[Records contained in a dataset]
======

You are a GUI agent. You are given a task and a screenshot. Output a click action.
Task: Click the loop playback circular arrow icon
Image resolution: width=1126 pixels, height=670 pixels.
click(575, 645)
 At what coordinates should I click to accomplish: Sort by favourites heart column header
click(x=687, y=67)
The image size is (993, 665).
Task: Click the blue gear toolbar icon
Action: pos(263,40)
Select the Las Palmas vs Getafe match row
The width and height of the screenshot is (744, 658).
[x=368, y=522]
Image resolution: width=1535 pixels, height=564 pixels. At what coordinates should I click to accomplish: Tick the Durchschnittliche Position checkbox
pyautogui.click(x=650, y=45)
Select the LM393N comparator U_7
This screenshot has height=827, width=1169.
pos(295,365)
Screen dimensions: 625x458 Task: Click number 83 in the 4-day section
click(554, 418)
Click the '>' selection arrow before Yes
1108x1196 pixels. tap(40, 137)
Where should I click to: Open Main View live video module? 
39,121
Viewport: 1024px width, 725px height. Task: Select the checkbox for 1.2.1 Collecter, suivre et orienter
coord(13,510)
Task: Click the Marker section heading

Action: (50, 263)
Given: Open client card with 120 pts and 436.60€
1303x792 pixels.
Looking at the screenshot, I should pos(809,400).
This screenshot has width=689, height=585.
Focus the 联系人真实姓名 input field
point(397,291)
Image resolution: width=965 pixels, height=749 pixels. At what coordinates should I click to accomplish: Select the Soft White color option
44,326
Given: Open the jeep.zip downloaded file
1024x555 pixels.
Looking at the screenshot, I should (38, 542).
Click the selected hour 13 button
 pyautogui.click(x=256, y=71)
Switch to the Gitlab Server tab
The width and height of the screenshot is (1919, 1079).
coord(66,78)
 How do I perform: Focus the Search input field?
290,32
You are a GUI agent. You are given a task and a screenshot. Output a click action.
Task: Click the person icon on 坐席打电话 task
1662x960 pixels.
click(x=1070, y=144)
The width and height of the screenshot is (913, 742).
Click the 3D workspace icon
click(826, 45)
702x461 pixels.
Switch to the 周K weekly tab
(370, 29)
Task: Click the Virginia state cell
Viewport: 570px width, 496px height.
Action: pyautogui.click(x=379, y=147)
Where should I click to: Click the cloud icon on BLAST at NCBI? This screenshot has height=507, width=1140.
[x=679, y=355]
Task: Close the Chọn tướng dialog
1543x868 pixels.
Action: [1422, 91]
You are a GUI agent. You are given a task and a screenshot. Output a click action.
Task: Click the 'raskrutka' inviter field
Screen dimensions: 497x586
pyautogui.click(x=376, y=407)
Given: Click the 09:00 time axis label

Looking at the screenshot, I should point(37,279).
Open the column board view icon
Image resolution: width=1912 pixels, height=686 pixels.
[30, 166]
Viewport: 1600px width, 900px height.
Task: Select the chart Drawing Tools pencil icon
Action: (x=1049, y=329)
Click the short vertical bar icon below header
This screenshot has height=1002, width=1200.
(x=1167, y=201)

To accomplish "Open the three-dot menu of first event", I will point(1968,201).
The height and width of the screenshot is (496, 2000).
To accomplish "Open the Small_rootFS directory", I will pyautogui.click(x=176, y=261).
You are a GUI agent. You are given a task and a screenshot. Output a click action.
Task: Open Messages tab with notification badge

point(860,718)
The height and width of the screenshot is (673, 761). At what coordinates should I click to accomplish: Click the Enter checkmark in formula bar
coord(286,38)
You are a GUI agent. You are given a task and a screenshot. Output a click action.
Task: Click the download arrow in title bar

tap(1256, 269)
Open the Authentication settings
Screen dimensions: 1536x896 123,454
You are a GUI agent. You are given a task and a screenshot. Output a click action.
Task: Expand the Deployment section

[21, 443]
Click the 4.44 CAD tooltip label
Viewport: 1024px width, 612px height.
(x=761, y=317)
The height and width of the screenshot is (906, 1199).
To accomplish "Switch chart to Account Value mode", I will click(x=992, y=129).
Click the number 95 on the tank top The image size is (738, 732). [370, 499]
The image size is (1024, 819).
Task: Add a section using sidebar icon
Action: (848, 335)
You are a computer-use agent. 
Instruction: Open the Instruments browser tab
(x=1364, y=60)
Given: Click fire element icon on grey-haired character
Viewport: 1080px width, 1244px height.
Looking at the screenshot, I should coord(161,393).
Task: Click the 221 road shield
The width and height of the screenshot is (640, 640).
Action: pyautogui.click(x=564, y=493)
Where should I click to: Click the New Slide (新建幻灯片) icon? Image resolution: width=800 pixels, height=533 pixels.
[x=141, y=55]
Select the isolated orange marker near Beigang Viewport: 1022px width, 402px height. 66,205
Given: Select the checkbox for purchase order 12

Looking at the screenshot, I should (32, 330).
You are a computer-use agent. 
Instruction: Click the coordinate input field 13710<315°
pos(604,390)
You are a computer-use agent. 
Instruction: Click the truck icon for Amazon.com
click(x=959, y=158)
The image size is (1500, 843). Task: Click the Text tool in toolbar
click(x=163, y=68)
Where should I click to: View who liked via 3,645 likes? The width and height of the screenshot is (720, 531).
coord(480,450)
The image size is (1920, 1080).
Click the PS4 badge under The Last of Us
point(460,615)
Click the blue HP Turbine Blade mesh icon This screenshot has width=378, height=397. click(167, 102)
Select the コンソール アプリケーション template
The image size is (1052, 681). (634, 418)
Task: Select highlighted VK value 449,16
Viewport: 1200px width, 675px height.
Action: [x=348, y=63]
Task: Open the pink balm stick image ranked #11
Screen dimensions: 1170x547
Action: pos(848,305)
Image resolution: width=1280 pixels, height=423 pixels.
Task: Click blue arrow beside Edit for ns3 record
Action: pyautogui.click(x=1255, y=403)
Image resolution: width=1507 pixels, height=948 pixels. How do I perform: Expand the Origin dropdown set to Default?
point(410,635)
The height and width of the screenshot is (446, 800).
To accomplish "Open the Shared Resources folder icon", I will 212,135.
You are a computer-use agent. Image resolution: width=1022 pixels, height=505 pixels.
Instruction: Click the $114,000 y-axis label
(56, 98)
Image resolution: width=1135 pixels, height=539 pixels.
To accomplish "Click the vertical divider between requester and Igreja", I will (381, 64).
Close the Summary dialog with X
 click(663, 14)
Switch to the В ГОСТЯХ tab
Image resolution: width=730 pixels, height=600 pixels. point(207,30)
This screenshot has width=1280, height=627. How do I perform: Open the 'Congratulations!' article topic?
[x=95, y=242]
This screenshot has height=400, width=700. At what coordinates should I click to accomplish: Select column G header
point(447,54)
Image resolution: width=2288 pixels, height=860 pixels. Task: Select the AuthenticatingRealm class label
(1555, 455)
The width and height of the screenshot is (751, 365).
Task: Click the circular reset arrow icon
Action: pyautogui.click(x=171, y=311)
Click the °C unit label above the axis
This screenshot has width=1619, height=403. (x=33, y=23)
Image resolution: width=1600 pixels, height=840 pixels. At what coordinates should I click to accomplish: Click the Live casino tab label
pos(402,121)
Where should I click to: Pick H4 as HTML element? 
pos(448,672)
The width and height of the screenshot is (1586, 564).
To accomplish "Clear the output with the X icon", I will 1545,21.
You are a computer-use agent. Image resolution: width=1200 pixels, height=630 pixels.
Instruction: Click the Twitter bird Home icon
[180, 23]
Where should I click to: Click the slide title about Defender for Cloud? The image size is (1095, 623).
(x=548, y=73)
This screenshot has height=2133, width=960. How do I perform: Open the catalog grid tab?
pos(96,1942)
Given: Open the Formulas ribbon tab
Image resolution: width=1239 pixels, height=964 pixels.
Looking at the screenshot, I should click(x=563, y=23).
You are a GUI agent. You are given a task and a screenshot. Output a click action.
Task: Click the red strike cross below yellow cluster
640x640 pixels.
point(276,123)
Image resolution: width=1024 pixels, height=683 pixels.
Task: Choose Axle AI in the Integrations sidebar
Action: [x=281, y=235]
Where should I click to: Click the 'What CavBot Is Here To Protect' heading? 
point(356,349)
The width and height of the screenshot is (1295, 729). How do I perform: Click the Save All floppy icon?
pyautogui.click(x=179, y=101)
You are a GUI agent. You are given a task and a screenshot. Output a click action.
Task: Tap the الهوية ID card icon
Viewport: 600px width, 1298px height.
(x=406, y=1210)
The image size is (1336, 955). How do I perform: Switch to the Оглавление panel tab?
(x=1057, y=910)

======

PROBLEM DESCRIPTION |
Check each line of the records above for the string "vertical", and report every line that has it.

OUTPUT FOR THIS EXERCISE |
Click the short vertical bar icon below header
To accomplish "Click the vertical divider between requester and Igreja", I will (381, 64).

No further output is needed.